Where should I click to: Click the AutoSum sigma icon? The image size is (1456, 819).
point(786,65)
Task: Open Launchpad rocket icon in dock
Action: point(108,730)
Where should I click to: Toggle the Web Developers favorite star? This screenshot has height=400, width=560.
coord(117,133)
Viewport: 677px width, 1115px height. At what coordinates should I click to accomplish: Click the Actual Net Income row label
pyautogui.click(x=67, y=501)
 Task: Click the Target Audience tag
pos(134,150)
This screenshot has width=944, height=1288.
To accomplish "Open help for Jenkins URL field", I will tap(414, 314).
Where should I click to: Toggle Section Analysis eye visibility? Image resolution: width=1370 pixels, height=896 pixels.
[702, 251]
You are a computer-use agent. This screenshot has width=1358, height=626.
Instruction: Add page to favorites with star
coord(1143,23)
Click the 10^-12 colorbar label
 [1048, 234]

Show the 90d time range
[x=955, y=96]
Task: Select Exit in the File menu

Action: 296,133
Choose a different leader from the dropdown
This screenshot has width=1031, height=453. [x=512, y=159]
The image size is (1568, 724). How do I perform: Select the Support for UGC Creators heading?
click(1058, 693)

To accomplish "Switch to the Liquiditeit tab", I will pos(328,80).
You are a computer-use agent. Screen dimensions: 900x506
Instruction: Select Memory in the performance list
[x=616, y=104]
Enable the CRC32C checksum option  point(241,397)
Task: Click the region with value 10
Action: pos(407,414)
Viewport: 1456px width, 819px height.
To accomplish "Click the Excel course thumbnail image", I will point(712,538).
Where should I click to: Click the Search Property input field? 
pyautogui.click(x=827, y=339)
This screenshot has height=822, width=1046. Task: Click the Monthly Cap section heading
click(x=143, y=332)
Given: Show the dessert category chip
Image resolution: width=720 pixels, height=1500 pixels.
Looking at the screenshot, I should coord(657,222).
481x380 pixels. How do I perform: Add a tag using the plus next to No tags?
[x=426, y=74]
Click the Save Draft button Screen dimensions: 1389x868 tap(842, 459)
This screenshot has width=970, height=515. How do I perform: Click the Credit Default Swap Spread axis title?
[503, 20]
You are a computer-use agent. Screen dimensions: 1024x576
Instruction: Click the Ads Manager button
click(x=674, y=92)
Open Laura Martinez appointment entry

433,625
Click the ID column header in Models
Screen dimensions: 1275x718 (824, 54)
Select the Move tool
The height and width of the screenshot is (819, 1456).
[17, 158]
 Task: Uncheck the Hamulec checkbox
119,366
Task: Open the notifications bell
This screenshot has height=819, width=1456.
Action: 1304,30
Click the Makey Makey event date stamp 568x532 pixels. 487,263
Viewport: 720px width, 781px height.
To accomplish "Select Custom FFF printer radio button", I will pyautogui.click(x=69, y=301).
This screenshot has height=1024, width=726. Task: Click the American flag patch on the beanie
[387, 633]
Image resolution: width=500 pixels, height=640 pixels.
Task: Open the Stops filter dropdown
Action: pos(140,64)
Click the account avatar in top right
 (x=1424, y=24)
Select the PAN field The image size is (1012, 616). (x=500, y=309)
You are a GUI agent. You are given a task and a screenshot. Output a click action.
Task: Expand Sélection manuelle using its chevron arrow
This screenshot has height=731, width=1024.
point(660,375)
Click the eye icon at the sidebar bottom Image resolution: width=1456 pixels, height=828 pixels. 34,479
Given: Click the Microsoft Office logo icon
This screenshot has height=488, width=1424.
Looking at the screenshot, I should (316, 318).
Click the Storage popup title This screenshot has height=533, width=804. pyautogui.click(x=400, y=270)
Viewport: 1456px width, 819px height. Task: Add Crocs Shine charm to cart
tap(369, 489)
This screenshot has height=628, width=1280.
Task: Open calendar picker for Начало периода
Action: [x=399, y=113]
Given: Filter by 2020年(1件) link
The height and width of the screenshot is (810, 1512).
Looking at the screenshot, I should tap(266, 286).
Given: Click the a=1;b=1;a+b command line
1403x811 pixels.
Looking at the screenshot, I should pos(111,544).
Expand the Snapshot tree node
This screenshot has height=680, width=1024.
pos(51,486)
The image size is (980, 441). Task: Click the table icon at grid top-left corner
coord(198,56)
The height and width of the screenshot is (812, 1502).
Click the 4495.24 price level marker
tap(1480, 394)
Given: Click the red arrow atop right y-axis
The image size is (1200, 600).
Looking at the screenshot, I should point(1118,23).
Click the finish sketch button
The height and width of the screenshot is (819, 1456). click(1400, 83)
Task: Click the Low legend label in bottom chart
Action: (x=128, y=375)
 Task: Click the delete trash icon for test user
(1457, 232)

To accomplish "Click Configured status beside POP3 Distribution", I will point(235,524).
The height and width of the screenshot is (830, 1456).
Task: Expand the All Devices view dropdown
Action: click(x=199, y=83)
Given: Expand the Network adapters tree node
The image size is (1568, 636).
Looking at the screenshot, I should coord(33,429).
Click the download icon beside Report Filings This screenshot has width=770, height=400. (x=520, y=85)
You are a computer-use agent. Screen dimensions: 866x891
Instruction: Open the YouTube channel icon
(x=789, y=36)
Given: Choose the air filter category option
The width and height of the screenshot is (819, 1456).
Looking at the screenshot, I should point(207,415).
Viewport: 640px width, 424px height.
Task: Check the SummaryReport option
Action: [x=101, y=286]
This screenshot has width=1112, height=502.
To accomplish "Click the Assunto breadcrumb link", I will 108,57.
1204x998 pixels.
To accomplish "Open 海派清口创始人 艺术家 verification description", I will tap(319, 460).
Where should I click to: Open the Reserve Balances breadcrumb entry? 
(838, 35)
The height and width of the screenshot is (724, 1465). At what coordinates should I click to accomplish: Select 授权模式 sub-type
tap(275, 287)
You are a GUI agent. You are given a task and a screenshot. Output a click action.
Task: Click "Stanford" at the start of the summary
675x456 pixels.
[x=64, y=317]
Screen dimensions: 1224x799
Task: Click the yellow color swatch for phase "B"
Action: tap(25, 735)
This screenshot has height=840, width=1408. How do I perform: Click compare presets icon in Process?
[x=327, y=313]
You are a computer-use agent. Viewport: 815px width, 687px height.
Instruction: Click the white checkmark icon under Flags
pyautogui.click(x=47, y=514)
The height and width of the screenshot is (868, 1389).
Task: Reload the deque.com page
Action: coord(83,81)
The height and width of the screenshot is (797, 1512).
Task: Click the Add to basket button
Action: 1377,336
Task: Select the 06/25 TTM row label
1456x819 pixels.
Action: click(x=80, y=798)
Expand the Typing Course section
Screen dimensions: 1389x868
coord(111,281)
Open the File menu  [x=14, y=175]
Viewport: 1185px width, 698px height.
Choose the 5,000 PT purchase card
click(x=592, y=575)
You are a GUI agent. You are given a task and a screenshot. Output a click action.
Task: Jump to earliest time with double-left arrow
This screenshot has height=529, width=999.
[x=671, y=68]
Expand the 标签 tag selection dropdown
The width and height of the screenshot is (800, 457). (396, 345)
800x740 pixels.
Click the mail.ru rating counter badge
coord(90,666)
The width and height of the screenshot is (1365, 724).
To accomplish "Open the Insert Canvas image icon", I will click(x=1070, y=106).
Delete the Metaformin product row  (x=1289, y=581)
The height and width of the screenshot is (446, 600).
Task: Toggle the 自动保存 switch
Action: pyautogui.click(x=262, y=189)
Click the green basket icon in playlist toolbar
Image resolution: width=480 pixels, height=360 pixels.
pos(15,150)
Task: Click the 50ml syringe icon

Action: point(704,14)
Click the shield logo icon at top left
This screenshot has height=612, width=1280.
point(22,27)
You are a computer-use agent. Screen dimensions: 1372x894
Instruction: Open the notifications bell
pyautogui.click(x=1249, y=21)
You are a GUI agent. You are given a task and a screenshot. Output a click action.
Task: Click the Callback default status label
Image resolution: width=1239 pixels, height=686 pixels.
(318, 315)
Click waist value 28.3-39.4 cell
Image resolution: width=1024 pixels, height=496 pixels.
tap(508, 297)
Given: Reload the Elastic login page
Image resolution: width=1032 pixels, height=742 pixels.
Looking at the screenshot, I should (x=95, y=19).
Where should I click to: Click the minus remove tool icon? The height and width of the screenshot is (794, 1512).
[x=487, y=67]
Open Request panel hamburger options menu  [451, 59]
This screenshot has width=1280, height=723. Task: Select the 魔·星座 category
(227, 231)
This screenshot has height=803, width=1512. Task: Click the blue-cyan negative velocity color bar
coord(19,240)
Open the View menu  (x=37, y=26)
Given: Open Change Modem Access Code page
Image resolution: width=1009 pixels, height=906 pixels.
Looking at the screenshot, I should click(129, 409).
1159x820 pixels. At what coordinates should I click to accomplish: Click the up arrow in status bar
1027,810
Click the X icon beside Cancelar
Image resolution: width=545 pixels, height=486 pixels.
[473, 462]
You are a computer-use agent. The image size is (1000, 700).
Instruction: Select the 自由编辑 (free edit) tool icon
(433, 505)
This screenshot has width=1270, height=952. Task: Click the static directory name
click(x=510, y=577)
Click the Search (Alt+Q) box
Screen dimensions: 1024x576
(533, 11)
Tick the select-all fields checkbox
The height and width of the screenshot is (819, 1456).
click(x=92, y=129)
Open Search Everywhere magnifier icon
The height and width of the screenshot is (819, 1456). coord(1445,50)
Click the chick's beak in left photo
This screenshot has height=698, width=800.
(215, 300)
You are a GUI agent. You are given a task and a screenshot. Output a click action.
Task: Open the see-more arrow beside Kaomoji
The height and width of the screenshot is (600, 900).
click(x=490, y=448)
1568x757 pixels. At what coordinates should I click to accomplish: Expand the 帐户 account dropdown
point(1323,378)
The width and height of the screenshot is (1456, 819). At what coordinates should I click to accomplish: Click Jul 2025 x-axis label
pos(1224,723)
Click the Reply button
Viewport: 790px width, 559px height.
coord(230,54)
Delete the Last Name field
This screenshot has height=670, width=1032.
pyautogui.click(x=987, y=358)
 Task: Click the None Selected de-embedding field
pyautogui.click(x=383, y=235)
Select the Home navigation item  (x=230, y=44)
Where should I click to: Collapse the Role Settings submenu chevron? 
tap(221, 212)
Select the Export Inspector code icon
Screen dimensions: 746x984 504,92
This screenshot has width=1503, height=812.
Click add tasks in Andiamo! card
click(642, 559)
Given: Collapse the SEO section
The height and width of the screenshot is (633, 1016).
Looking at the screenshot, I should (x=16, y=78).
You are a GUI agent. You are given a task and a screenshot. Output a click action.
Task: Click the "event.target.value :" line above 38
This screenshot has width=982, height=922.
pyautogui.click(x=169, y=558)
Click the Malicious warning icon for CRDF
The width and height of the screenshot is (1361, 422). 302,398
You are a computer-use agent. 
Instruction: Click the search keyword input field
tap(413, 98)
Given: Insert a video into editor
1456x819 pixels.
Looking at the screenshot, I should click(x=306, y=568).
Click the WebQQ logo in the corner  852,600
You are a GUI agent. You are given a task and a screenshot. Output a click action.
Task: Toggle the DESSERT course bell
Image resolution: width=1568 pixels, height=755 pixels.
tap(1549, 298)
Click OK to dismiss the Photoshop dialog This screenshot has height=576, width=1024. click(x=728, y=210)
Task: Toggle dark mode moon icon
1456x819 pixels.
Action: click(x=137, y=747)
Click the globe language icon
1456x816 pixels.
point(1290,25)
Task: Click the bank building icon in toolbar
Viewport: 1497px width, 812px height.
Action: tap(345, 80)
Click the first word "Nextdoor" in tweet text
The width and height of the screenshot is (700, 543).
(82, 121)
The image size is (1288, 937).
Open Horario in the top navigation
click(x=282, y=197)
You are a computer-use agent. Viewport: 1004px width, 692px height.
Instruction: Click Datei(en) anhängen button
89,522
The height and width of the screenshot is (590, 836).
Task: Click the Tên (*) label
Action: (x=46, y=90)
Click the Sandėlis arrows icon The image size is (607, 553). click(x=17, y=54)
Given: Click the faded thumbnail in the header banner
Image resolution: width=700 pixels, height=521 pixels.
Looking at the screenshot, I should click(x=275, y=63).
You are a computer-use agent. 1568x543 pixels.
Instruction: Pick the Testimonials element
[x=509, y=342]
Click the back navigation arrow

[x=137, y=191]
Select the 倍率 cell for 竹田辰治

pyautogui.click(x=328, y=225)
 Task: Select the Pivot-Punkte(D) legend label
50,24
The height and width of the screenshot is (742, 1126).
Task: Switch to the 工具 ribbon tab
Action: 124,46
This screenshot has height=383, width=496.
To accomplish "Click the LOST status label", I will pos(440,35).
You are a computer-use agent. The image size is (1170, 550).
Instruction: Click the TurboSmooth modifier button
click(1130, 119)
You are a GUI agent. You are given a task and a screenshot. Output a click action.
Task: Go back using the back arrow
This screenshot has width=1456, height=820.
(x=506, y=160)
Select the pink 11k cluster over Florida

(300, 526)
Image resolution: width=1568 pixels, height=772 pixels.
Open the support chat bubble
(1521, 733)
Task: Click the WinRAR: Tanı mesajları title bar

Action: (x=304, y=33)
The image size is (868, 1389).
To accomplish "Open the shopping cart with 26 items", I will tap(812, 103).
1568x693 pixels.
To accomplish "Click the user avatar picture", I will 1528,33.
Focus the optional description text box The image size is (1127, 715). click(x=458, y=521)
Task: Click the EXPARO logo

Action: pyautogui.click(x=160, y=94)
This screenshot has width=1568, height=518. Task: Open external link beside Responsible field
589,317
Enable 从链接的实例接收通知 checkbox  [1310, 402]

◆ ◆ ◆

Can you write out the part of the listing that opens with the line containing "Focus the optional" and runs through the end of the listing, requests included, with every coordinate in the answers shifted up by 53?

#### [Full output]
Focus the optional description text box The image size is (1127, 715). click(x=511, y=574)
Task: Click the EXPARO logo

Action: pyautogui.click(x=213, y=147)
This screenshot has width=1568, height=518. Task: Open external link beside Responsible field
642,370
Enable 从链接的实例接收通知 checkbox  [1363, 455]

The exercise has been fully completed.